▶ _EXERCISE SET_
a: In the passage on China's growing presence in developing regions, how many new Confucius Institutes has China opened across Latin America since 2012?
b: Extend the passage on China's growing presence in developing regions, starting right after its final sentence.

▶ _TEXT FOR ANALYSIS_
****************
Photo 2: High on an Electricity Pylon in Eastern China  Source: China Daily/Reuters

Photo 2: High on an Electricity Pylon in Eastern China Source: China Daily/Reuters

Besides its growing economic presence in Latin America, China has made some cultural inroads as well. Since 2012, China has opened 32 new Confucius Institutes all over Latin America, a Chinese foreign ministry deputy announced. Hotels in the region have begun to prepare for the increasing number of Chinese tourists by making the menus available in Mandarin.14 This confirms the larger trend of more Chinese tourists going to developing countries beyond Asia and advanced economies in North America and Western Europe, making China the world’s number one tourist-sending nation in 2013 with approximately 100 million overseas trips.


China in the Middle East: Reviving the Silk Road

Tracing what China is doing in the conventionally defined developing world has taken us to Asia, Africa and Latin America. Yet given China’s huge demand for external energy, we are not surprised at all to see China’s growing presence in the Middle East, whose energy sector ranks second behind Asia in absorbing Chinese investment (see Figure 1).
****************
▶ _SUPPLIED MATERIAL_
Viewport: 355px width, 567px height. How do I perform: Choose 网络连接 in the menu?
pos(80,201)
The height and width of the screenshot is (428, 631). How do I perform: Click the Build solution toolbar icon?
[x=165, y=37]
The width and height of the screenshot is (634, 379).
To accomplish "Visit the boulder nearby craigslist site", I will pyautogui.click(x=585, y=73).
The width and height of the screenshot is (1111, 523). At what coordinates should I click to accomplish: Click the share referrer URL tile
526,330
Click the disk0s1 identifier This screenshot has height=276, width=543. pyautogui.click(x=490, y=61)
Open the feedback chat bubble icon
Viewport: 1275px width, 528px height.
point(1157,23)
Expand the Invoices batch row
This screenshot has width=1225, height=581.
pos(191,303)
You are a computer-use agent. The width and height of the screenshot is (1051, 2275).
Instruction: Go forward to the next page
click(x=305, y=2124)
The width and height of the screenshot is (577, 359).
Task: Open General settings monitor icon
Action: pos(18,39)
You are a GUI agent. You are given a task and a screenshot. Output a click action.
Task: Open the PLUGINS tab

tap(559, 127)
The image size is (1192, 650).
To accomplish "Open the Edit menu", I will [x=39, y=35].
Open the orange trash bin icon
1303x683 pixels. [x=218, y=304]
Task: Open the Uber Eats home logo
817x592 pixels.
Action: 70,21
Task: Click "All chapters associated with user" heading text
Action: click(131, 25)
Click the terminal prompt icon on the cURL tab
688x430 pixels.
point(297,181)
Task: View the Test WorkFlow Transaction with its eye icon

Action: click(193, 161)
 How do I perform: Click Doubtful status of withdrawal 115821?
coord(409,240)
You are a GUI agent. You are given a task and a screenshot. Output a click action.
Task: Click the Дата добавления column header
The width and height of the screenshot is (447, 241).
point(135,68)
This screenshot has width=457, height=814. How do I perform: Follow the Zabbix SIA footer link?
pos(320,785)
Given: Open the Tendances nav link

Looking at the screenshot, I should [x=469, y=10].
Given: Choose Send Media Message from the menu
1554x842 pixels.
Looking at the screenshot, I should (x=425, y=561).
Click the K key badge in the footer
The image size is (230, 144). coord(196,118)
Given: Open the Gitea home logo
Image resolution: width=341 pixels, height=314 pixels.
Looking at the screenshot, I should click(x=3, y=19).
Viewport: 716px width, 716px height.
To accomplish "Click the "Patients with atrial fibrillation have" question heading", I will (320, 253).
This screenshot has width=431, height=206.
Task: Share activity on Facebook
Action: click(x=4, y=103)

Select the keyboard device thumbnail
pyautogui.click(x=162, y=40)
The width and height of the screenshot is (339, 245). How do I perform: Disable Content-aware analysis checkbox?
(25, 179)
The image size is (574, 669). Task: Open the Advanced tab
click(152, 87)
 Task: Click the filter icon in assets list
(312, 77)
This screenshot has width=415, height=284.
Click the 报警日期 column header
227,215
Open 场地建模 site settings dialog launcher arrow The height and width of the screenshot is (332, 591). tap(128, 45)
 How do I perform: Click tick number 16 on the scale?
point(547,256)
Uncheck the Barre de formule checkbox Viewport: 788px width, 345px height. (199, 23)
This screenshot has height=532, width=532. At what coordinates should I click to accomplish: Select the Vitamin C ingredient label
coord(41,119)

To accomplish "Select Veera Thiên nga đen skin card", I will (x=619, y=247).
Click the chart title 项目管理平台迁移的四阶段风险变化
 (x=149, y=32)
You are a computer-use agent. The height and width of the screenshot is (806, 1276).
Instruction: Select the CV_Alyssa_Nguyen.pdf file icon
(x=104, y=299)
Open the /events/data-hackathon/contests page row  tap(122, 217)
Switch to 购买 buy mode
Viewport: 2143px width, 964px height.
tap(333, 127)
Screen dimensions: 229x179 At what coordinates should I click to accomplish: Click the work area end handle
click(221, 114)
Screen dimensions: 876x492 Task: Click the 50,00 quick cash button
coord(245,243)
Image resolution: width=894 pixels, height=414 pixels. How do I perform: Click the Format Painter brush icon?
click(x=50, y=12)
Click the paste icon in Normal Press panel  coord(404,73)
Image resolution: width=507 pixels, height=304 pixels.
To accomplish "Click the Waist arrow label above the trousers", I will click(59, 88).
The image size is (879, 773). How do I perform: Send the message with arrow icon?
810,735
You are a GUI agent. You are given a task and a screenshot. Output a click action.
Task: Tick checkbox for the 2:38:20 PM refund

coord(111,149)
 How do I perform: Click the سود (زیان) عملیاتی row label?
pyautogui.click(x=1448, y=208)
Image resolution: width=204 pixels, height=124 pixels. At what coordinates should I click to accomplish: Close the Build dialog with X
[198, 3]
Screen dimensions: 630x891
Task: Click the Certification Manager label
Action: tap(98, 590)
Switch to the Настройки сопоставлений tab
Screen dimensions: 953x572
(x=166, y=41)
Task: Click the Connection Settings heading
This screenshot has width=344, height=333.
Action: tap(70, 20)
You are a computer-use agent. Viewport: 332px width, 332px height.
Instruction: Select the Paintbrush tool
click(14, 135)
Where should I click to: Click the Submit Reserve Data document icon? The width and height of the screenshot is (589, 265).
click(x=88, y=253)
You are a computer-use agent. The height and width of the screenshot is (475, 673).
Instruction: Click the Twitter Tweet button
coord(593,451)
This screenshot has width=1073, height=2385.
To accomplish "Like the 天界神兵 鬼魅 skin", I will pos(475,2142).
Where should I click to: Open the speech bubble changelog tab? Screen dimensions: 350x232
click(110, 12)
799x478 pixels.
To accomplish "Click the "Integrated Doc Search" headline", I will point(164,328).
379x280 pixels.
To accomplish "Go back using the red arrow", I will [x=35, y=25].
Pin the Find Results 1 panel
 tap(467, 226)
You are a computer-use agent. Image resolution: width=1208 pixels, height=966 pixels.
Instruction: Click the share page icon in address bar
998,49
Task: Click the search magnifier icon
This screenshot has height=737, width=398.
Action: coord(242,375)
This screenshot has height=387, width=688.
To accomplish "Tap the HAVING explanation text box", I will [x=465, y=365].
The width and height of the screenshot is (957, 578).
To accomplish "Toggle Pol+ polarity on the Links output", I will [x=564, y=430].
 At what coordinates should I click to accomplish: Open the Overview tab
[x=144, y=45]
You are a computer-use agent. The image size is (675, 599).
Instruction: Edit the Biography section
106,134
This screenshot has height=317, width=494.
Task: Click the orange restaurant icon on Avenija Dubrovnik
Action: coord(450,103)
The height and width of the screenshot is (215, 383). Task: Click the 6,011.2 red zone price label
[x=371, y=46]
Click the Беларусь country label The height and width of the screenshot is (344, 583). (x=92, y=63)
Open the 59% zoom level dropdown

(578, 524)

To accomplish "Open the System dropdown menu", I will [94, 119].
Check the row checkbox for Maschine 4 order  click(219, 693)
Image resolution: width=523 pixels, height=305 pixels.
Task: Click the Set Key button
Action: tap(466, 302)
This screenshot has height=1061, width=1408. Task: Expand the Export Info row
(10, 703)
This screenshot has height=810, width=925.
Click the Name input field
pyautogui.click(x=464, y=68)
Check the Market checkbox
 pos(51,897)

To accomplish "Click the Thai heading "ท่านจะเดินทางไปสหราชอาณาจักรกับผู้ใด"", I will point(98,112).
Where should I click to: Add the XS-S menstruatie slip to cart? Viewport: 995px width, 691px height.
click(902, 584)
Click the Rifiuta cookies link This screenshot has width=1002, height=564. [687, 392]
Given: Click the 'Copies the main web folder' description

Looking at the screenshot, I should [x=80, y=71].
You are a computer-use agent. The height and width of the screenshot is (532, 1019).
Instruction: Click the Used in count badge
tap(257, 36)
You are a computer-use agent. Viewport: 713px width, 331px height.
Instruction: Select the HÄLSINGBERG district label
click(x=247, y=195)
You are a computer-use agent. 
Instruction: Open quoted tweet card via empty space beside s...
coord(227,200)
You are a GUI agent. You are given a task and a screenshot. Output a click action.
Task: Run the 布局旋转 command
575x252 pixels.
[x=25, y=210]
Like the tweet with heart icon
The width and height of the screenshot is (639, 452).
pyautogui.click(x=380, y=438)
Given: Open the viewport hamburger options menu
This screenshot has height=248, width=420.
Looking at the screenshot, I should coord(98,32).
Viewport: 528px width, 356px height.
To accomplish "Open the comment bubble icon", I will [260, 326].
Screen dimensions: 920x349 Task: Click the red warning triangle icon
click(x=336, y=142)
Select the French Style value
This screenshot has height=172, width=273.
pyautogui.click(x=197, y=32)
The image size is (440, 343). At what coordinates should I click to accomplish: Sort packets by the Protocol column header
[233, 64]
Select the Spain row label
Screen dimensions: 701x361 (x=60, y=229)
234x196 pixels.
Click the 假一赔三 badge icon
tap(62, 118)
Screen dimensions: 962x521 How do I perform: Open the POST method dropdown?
****************
▶ _PER-TASK OUTPUTS_
a: 32

b:
Despite China’s massive efforts to secure energy from Asia and Africa, as well as from Venezuela in Latin America, its dependency on Middle Eastern oil has risen over time. The Middle East is currently the largest exporter of crude oil to China. The share of oil imported by China from the Middle East was 48% in 1990, 49% in 2005, and 51% in 2011. It is expected that China’s crude oil imports from the Middle East will reach 70% by 2020 and continue to grow until 2035, according to the International Energy Agency. Saudi Arabia is China’s largest energy supplier with about one million barrels per day, accounting for 20% of China’s crude oil imports. Iran, another big oil supplier, contributes about 10% to China’s overall oil imports as well (see Figure 2). China has maintained a friendly relationship with both Saudi Arabia and Iran. A number of top Chinese leaders including Hu Jintao and the current president Xi Jinping have visited Saudi Arabia. And China has been dragging its feet on the UN sanctions against Iran.15 These diplomatic postures toward the Middle East conform to China’s pragmatic economic policies and interests in other energy- and commodity-rich regions such as Africa and Latin America.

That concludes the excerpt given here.